Résumé de la décision
Dans l'affaire opposant la société Marseille République, devenue la société Résidence de la République, à M. Hong X... et Mme Kim Yet X..., la Cour de cassation a confirmé le jugement de la cour d'appel d'Aix-en-Provence, qui avait déclaré valable le congé délivré par le bailleur pour motif légitime et sérieux, sans offre de relogement.

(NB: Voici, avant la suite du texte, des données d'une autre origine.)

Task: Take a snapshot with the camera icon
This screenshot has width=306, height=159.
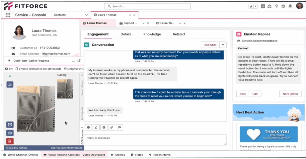Action: click(10, 133)
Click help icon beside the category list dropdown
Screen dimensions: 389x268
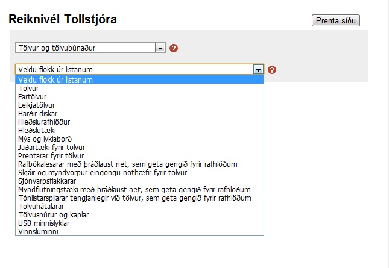click(272, 70)
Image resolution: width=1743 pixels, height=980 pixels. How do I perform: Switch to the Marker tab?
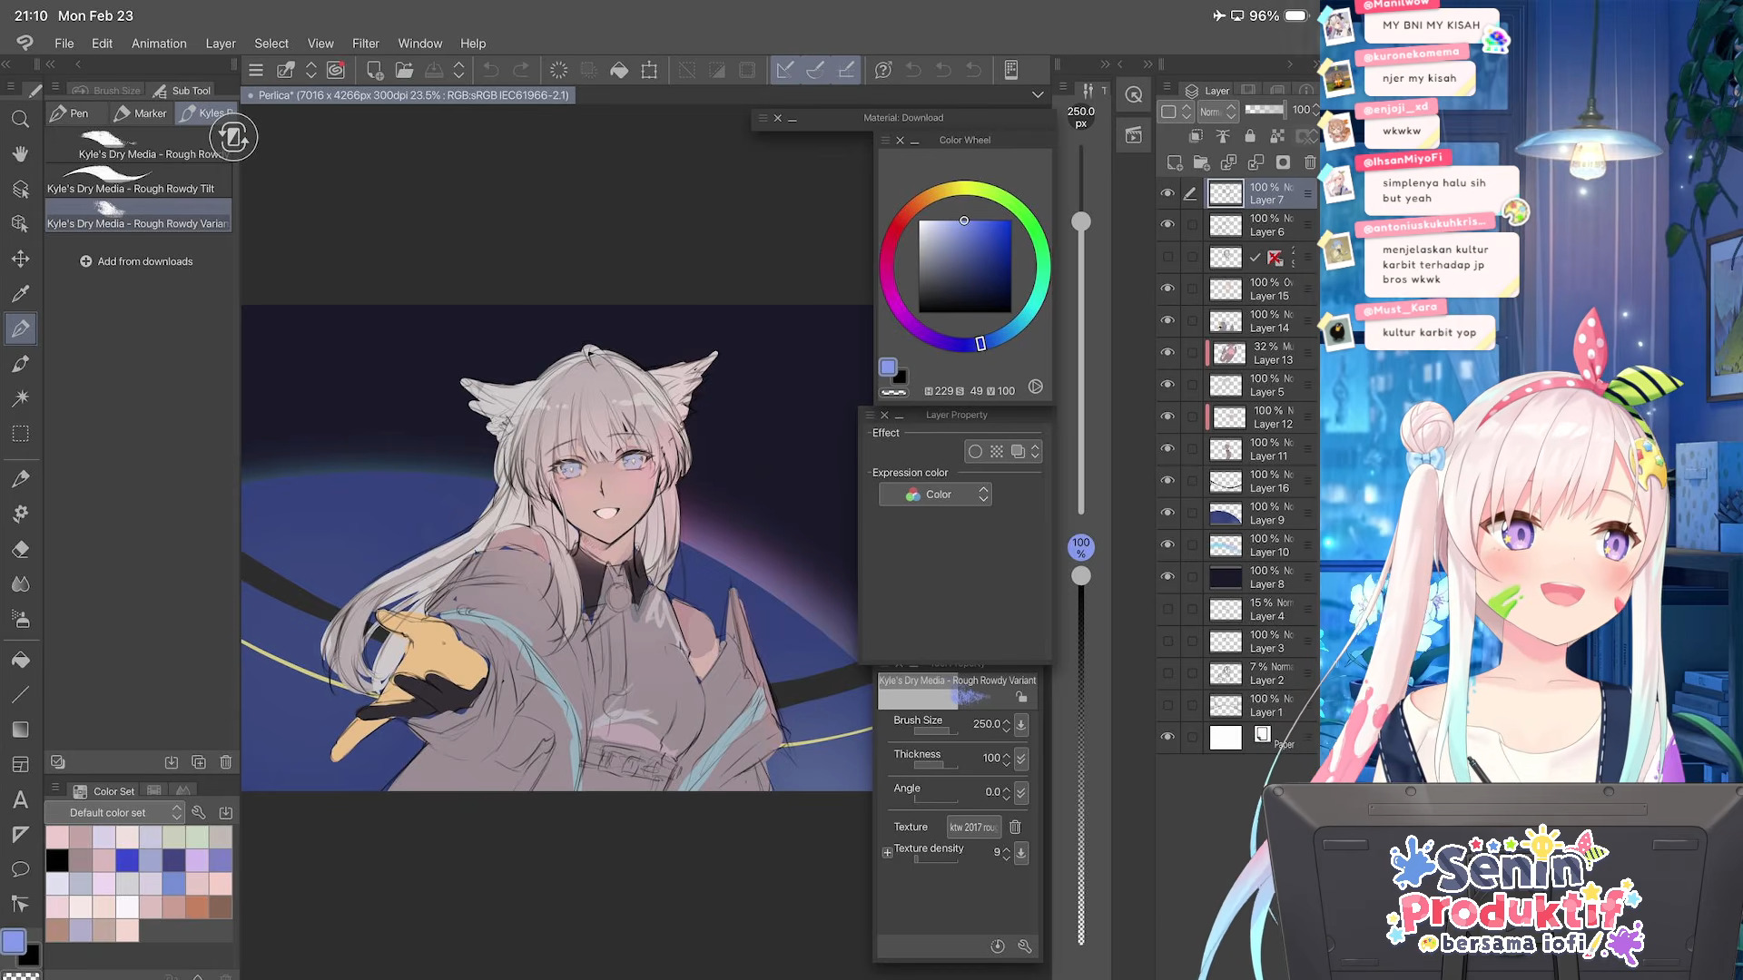(x=142, y=113)
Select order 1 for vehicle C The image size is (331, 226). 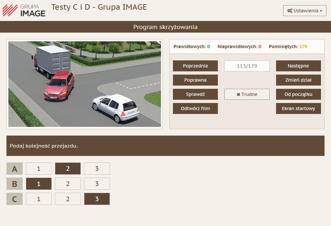tap(39, 199)
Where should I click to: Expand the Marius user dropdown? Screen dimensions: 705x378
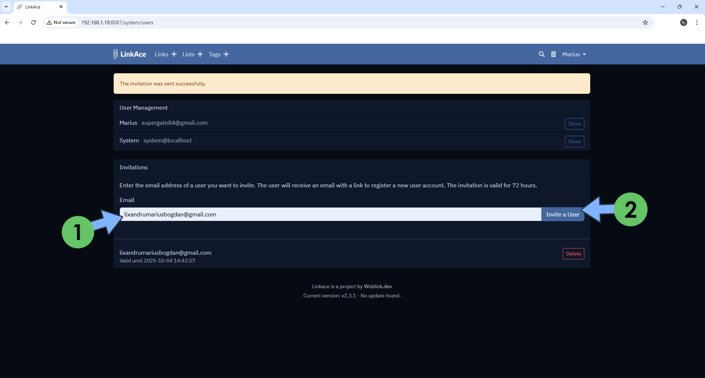tap(574, 54)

Ce congé avait été notifié le 19 janvier 2007, avec effet à compter du 15 décembre 2007. La cour a notamment jugé que Mme X..., épouse du locataire décédé, ne remplissait pas les conditions légales de protection prévues par la loi du 6 juillet 1989 au moment de l’échéance du bail.
Arguments pertinents
La Cour de cassation s'est fondée sur plusieurs raisons pour valider le congé :
1. Décès de M. X... : La cour a constaté que M. Hong X... était décédé le 10 avril 2007, soit huit mois avant l’échéance du bail, ce qui a eu pour effet de faire passer le droit au bail à Mme X....
> "À compter du décès de M. Hong X..., la bailleresse n'était plus obligée de faire une offre de relogement pour s'opposer au renouvellement du bail."
2. Âge et ressources de Mme X... : Il a été établi que Mme X... était âgée de moins de 70 ans à la date d’échéance du contrat, et par conséquent, elle ne pouvait pas bénéficier de la protection offerte par l'article 15-III de la loi du 6 juillet 1989. La cour a donc rejeté l’idée que la protection s’étendait à elle en raison du décès de son mari.
> "La cour d'appel... a constaté que Mme X... était âgée de moins de 70 ans à la date d’échéance du contrat, en a exactement déduit qu'elle ne remplissait pas les conditions légales pour bénéficier de la protection."
Interprétations et citations légales
1. Loi sur les baux d'habitation (loi du 6 juillet 1989) - Article 15 : Cet article stipule que le bailleur ne peut s'opposer à un renouvellement de bail à l'égard de tout locataire âgé de plus de 70 ans et dont les ressources annualisées sont inférieures à une fois et demie le SMIC, sans avoir effectué une offre de relogement.
> "Le bailleur ne peut s'opposer au renouvellement du contrat… sans qu'un logement correspondant à ses besoins et possibilités lui soit offert."
2. Code civil - Article 1751 : Cet article prévoit que le bail est transmis de plein droit au conjoint du preneur décédé. Cela pourrait, a priori, sembler indiquer que le conjoint survivant devrait bénéficier des mêmes droits de protection que le preneur original.
> "Les consorts X... ne peuvent pas sérieusement prétendre... que le bail a été reconduit compte tenu de la volonté non équivoque de la bailleresse de ne pas renouveler le bail."
La Cour de cassation a cependant interprété la loi dans le sens que, bien que le droit au bail ait été transmis à l'épouse, celle-ci ne répondait pas aux critères d'âge et de ressources pour bénéficier de la protection légale; dès lors, le bailleur n'était pas obligé de faire une offre de relogement.
Cette décision illustre la manière dont les critères d’âge et de ressources sont essentiels dans la détermination du droit à la protection des locataires, même dans un contexte de transmission de bail après le décès d’un époux.